I confess the Calibre S's enrapture with flyback does have an appeal. The above is a much better way of doing that than the mechanical flybacks I have seen.


----------



## Eeeb (Jul 12, 2007)

cuthbert said:


> Therefore the Calibre S is basically the quartz equivalent to the Omega Speedsonic that used a tuning fork and a mechanical module?


Nah... I was wrong. The Calibre S is not a mechanical add on module. See David's pictures to see that.

The Speedsonic was a "normal" ESA tuning fork module with a Dubois-Depraz chrono module added. I actually have the Longines version... pictured below.


----------



## cuthbert (Dec 6, 2009)

Eeeb said:


> Nah... I was wrong. The Calibre S is not a mechanical add on module. See David's pictures to see that.
> 
> The Speedsonic was a "normal" ESA tuning fork module with a Dubois-Depraz chrono module added. I actually have the Longines version... pictured below.


O didn't know Longines made these...it's a beauty!Better looking than the Speedsonic...


----------



## John Xenos (Jan 10, 2012)

joe48 said:


> Thanks Vanilla Coffee. I did indeed research it thoroughly on the internet, as I assumed FOURTY was perhaps a US English spelling. I followed numerous threads via google and without exception everyone agreed that there is only one correct way to spell it, that being FORTY. Doesn't matter if it's UK English, US English, Canadian English or Australian English, it's still FORTY.
> 
> Anyway, I found a local store this afternoon that had one for me to look at and I was pleasantly surprised to find that it was spelled FORTY. I showed the salesman the photo in his copy of TAG's brochure where it is spelled with a 'u'. He said that maybe the photos for the brochure and the website were taken from a pre-production model. However, he also suggested that if some were actually produced and sold before the mistake was noticed, then they would be collectors items now and worth a lot perhaps.
> 
> Don't want to turn this thread into a forty/fourty discussion. So thanks everyone for your input. I just have to make a decision now.

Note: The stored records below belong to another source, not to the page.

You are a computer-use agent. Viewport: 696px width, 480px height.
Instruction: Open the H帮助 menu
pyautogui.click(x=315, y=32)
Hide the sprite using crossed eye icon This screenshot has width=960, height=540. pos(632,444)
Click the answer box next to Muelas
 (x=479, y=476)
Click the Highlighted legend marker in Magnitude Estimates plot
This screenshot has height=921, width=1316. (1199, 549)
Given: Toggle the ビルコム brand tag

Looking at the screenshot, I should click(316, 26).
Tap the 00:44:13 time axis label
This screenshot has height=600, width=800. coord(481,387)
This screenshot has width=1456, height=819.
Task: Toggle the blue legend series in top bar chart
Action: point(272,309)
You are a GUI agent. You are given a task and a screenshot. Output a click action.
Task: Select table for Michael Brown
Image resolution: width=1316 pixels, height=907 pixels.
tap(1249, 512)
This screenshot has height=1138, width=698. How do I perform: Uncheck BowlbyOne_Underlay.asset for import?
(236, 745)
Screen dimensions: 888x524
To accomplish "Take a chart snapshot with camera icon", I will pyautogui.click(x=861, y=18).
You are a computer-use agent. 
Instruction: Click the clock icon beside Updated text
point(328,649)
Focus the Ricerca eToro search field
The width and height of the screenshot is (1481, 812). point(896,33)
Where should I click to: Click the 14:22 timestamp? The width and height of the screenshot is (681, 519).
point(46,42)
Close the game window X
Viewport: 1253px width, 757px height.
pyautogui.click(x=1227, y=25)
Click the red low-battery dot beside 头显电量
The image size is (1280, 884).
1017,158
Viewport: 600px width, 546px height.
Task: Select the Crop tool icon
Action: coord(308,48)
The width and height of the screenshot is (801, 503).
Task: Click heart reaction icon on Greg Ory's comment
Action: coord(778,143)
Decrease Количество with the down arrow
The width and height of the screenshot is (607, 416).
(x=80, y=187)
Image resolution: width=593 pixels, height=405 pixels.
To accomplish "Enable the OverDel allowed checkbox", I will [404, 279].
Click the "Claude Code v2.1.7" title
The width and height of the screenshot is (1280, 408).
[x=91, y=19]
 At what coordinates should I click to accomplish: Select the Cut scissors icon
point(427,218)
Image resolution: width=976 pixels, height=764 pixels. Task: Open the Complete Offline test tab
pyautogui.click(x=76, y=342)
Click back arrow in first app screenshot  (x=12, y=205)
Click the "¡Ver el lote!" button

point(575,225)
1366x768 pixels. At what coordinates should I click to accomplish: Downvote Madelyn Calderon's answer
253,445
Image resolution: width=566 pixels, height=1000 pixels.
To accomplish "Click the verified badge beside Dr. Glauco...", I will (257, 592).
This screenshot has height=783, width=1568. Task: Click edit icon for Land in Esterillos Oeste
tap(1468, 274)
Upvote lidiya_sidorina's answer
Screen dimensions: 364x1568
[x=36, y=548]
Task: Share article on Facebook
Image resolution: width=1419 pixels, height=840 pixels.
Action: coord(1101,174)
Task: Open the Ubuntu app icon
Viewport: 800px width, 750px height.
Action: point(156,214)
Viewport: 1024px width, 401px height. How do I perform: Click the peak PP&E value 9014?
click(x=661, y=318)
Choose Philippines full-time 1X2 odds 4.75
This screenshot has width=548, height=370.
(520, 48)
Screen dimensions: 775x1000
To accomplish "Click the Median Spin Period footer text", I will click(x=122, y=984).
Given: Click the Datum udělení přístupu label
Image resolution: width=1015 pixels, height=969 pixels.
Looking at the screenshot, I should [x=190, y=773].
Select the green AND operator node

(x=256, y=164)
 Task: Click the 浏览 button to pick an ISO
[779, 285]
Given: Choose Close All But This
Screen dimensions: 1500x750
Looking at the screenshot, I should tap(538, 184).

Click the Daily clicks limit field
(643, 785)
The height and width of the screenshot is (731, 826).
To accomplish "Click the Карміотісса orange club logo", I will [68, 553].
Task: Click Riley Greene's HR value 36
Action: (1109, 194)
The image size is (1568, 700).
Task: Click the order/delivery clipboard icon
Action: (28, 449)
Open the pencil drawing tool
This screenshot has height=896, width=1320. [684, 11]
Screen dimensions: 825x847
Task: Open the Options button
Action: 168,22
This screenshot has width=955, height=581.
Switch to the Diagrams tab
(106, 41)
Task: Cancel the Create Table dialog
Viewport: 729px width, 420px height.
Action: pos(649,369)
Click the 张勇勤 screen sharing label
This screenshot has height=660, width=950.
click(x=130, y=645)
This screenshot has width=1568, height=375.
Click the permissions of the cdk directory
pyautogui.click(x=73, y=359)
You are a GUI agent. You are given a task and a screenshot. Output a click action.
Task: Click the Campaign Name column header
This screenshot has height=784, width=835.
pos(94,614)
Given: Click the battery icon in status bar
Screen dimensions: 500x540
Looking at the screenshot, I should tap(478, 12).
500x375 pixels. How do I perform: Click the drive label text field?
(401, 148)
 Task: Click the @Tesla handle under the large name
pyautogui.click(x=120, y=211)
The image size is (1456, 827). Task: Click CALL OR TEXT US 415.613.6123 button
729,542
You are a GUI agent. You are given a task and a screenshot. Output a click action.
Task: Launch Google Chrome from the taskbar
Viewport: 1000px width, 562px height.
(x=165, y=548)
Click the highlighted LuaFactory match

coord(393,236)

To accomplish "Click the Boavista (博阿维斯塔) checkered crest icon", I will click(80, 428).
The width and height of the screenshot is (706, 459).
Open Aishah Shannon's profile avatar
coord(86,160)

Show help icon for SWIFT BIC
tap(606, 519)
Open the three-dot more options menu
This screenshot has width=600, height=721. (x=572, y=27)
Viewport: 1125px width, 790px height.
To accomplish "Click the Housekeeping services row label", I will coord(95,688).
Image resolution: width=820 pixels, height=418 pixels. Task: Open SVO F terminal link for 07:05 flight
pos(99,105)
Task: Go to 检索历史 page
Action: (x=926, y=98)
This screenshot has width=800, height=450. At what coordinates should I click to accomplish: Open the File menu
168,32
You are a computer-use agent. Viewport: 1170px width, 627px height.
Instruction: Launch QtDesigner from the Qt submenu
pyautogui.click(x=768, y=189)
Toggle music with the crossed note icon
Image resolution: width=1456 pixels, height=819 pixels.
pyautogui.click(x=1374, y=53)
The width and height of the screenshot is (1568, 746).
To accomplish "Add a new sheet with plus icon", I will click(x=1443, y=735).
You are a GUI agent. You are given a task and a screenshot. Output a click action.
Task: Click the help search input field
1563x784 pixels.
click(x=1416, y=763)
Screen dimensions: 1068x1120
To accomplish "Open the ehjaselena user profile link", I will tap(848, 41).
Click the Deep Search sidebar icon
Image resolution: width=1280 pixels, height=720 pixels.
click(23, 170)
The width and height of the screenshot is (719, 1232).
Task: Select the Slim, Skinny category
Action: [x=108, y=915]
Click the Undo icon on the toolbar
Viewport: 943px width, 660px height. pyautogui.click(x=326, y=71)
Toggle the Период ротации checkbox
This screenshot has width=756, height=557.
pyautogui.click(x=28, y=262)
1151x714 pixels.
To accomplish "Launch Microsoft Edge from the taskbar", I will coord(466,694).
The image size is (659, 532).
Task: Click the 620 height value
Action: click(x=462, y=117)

Seriously? I just looked at mine and it's spelled "FOURTY". Need to ask TAG about this - there is an official store up the road...


----------



## rage2 (Jan 3, 2010)

John Xenos said:


> Seriously? I just looked at mine and it's spelled "FOURTY". Need to ask TAG about this - there is an official store up the road...


Every picture I can dig up shows it spelt wrong as FOURTY, including the current TAG website: TAG Heuer swiss watches

It would be interesting to see an updated one that's spelt FORTY. Here's a couple pics of mine with the incorrect spelling.



















As for incorrect spelling collector status, I highly doubt that would happen. The Calibre S's were mass produced for years, there's tons of them out there spelt wrong.


----------



## John Xenos (Jan 10, 2012)

I doubt the collector status too lol...

I'm starting to think its a Swiss thing. A quick google search shows a lot of Swiss websites using that spelling. Interesting though....


----------



## csimp (Nov 13, 2009)

Question... What does the S stand for??? Usually the caliber is a number to denote the mechanical movement but this is an S. What does it stand for??? Calibre 11 when are you gonna do an in-depth story about the Calibre S?


----------



## pcar964 (Mar 4, 2009)

csimp said:


> Question... What does the S stand for??? Usually the caliber is a number to denote the mechanical movement but this is an S. What does it stand for??? Calibre 11 when are you gonna do an in-depth story about the Calibre S?


+100!

I've been waiting for a detailed review of the Cal. S movement!


----------



## asiafish (Nov 25, 2008)

+101

I love my Calibre S and would also like to see a detailed review.


----------



## Dre (Feb 29, 2008)

Another happy Calibre S owner here, mine is the Aquaracer. The only niggle I have with it as compared to mechanical chronos (or even quartz chronos with subdials) is that to start timing, you have to switch from timekeeping mode to chrono mode. Granted, you can do that extremely quickly, but something to get used to if you normally just press the top chrono button.

Here's mine:


----------



## pcar964 (Mar 4, 2009)

Does anybody know the cost to replace the Calibre S movement? Not that mine is in need of replacing, I'm just curious what they cost compared to, say, a standard quartz movement replacement?


----------



## mode360 (Dec 9, 2010)

Dre said:


> Another happy Calibre S owner here, mine is the Aquaracer. The only niggle I have with it as compared to mechanical chronos (or even quartz chronos with subdials) is that to start timing, you have to switch from timekeeping mode to chrono mode. Granted, you can do that extremely quickly, but something to get used to if you normally just press the top chrono button.
> 
> Here's mine:


I have this exact same watch and I noticed that when I switch from timekeeping mode to chrono mode, then back to time keeping mode, the time would be off. And when I press the crown to go to chrono mode again, the hour hand and minute hands would not align at the 12 o'clock position. I manually reset the hour and minute hands but when I press the crown to switch from one mode to the other, it would be off again.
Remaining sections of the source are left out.